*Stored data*
*** Begin section ***

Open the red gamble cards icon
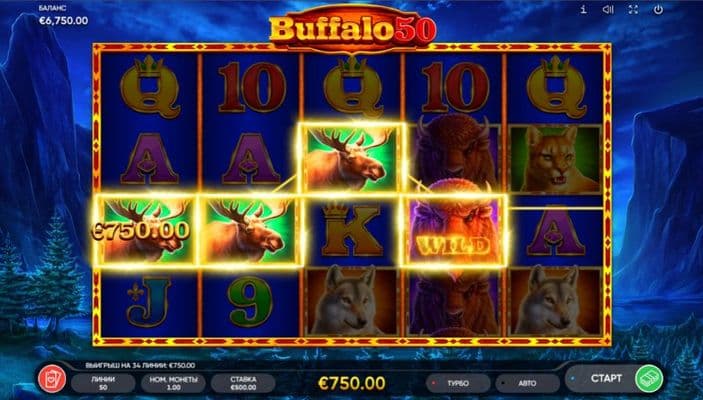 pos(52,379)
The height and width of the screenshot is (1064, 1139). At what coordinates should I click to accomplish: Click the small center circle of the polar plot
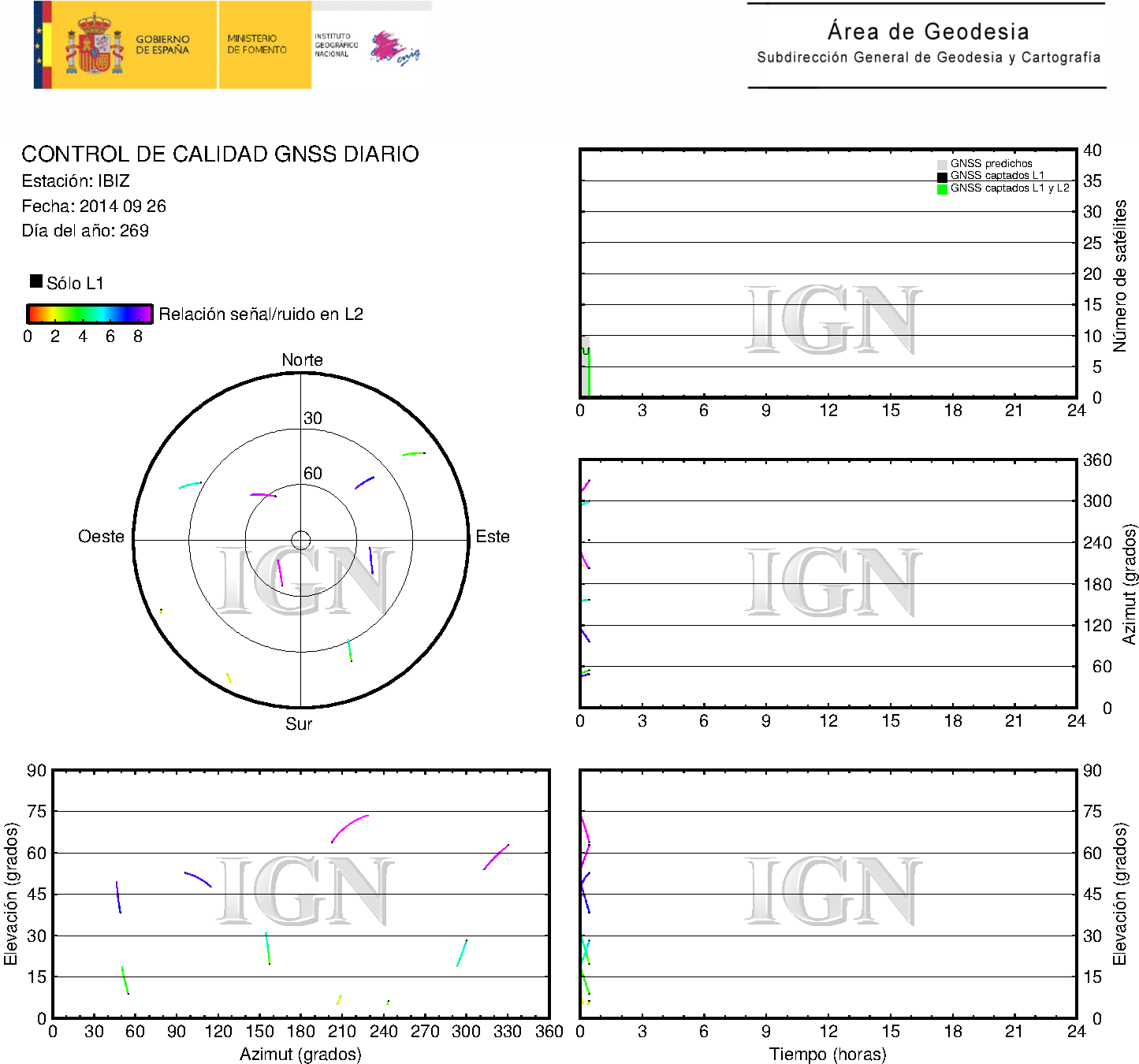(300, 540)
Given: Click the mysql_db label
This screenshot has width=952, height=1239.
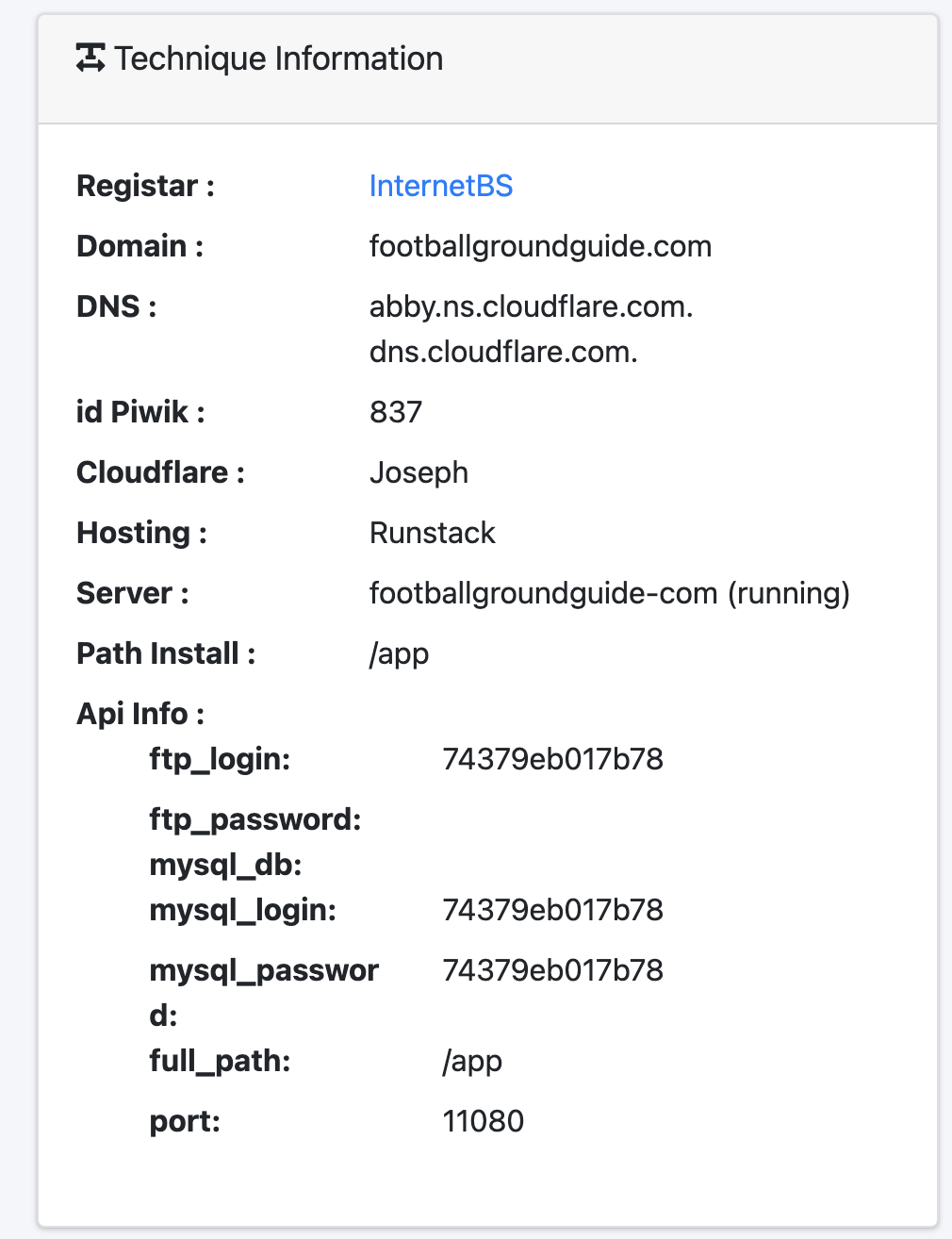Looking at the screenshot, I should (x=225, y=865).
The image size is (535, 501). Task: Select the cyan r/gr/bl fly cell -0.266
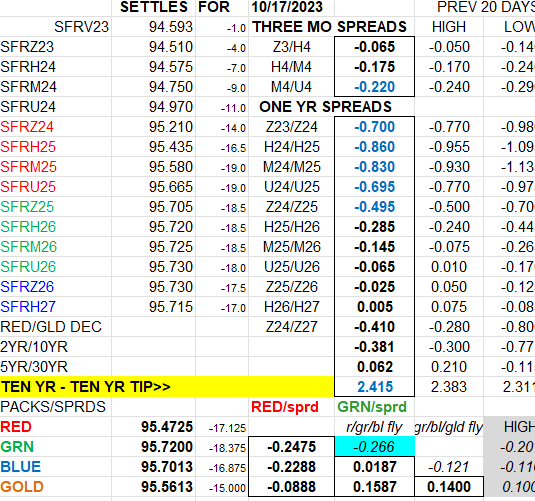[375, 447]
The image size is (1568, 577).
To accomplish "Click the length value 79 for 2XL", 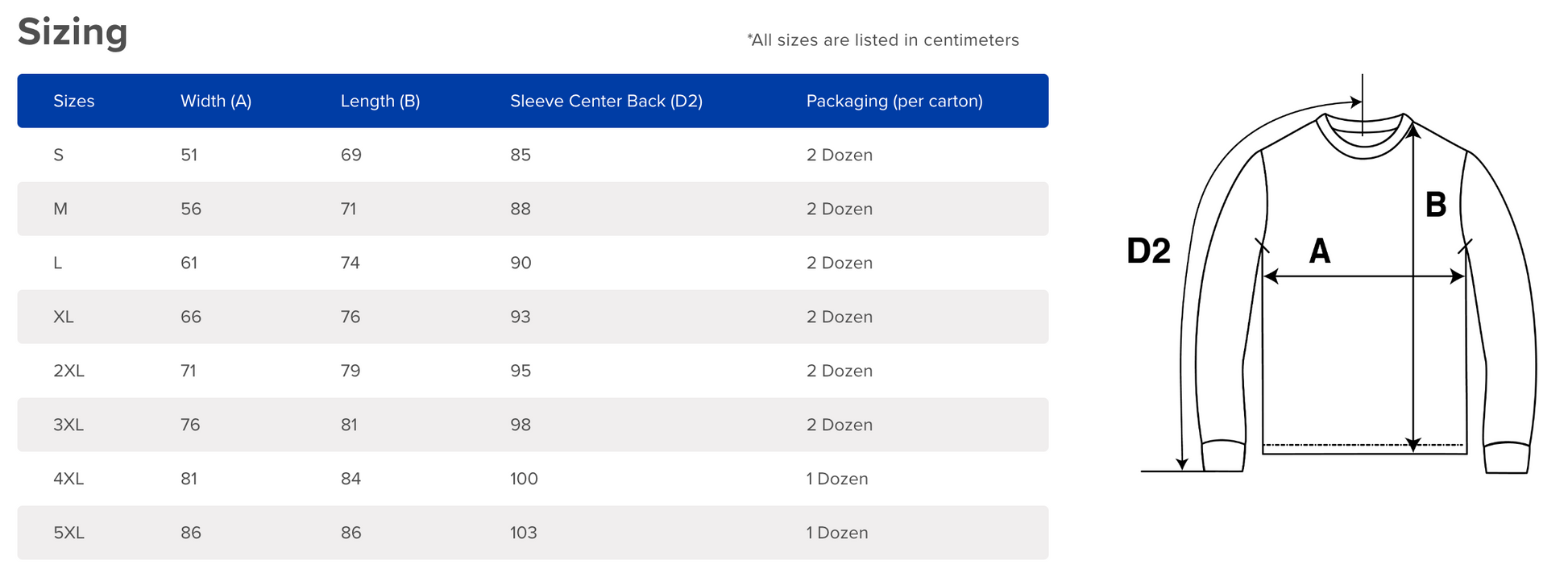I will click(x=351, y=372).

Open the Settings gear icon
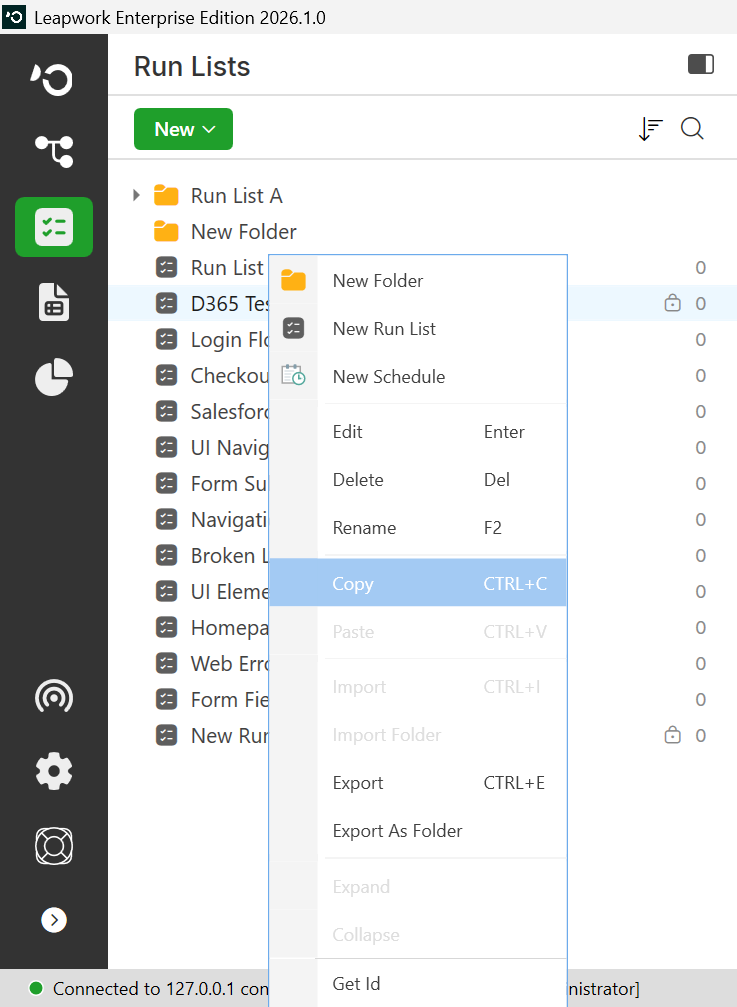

*** End section ***

*Work required*
Begin at the top of the records above and retype each line exactly until the line containing "The image size is (1568, 577).", which is included. Skip all pictures.

*Answer space*
Open the red gamble cards icon
 pos(52,379)
The height and width of the screenshot is (1064, 1139). At what coordinates should I click to accomplish: Click the small center circle of the polar plot
(300, 540)
Given: Click the mysql_db label
This screenshot has width=952, height=1239.
Looking at the screenshot, I should (x=225, y=865).
The image size is (535, 501). Task: Select the cyan r/gr/bl fly cell -0.266
[375, 447]
The image size is (1568, 577).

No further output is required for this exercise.